# [Problem to solve]
Below is a listing. Write out exactly its lines between the one holding "You are a computer-use" and the one holding "Instruction: Click the", inclusive.

# [Data records]
• • • • • • •

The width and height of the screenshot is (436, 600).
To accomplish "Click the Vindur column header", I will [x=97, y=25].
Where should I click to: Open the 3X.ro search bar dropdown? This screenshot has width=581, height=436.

• • • • • • •

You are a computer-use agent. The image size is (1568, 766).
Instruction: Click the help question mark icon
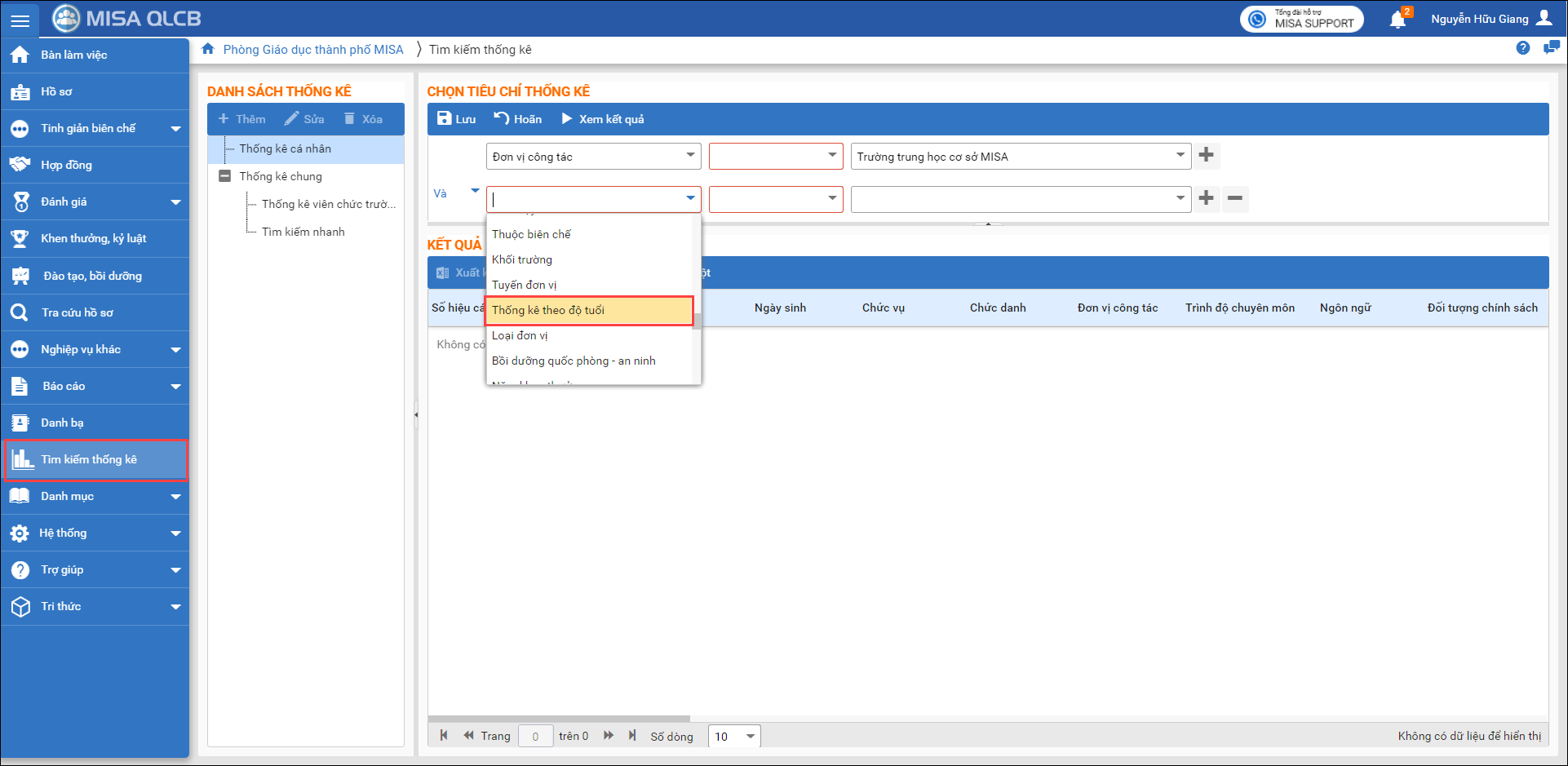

• • • • • • •

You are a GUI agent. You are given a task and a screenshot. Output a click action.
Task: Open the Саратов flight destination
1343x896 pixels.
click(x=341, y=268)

• • • • • • •

# [Exercise response]
You are a computer-use agent. The image size is (1568, 766).
Instruction: Click the help question mark icon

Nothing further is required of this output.